Darwin did talk about species, but he also discussed lesser distinctions such as varieties, muddying the playing field a bit. Mayr, however, did his share of muddying the perception of Darwin’s thinking on speciation through Mayr’s selection of Darwin quotes, which Mallet said were sometimes out of context and fragmentary.
It does seem clear, however, that — regardless of which quotes were used — Darwin’s thinking on species was different from Mayr’s. As opposed to the bright lines that divide Mayr’s species, Mallet said that Darwin saw more of a continuum of differences, accumulating between different populations.
Mallet questioned how real the concept of species is in nature, saying that there are many examples of groups within the same species that are very different, and of different species that can — and do — mate and produce viable hybrid offspring.

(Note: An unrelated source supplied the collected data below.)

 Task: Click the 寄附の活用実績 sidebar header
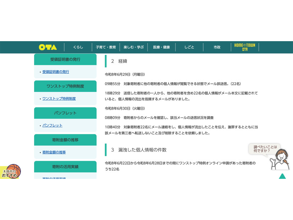coord(65,166)
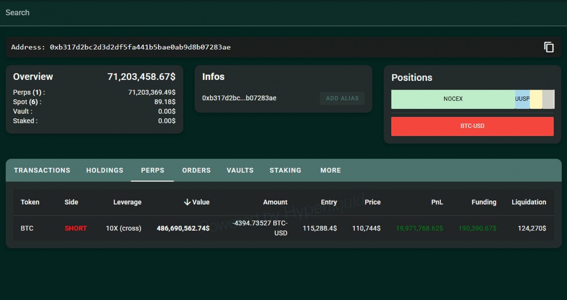Click the blue UUSP position segment
The image size is (567, 300).
(522, 99)
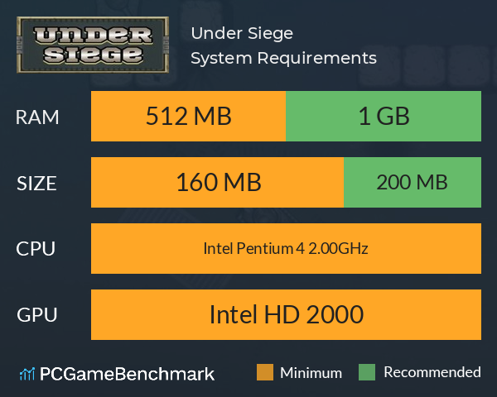The width and height of the screenshot is (497, 397).
Task: Select the green Recommended legend swatch
Action: point(367,372)
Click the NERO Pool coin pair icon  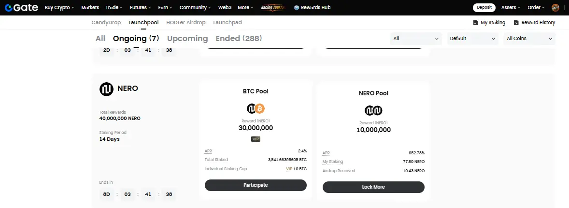click(373, 110)
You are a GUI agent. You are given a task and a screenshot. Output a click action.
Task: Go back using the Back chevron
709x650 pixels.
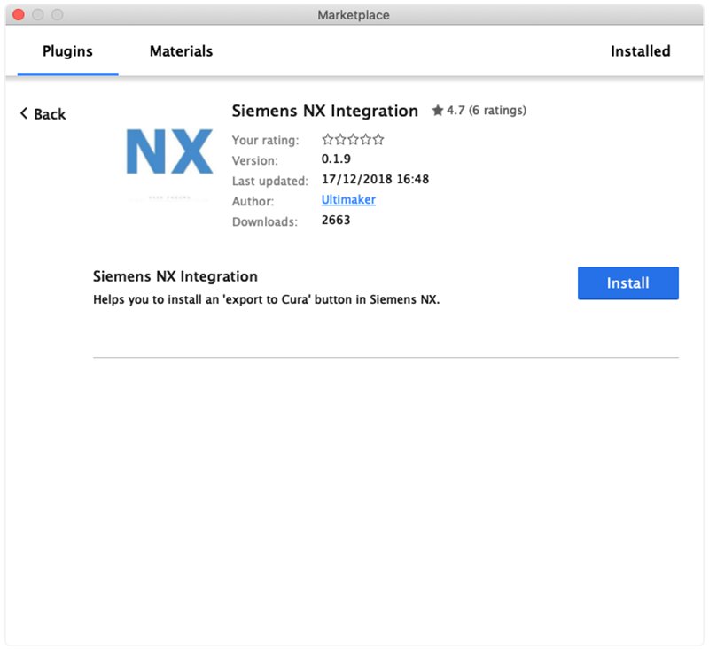coord(43,114)

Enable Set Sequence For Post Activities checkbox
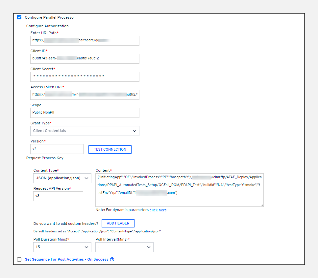pyautogui.click(x=19, y=260)
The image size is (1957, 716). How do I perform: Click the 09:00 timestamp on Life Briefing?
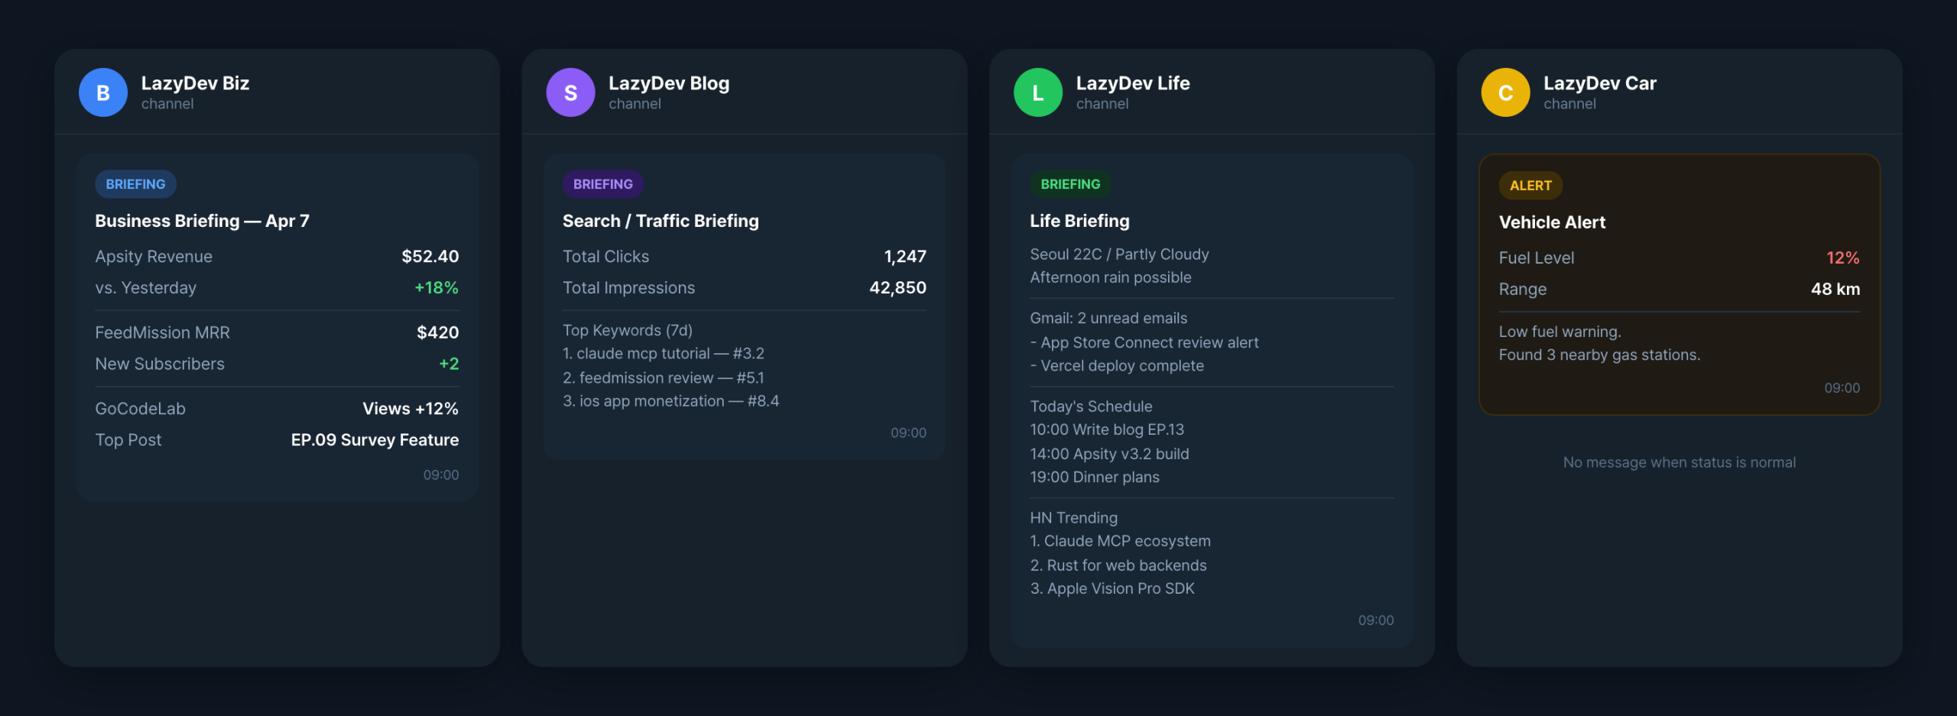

The larch budmoth, for example, Mallet said, has two different “races” that are considered the same species. The two races, however, live on different host plants, one on larch, a conifer that sheds its leaves, and another on pines. They have different lifestyles, but the adults look very similar and they do hybridize. The pea aphid is another example, he said. The pea aphid, a single species, has several different races that live on different kinds of pea plants, but they live in the same area and hybridize.
Mallet offered other examples from snails to fish to birds to mammals, pointing to inshore and offshore forms of bottlenose dolphins and resident, transient, and offshore populations of killer whales. Even the world’s largest-ever animal, the blue whale, hybridizes with another ocean giant, the fin whale. One of these giant hybrids was caught and found to be pregnant.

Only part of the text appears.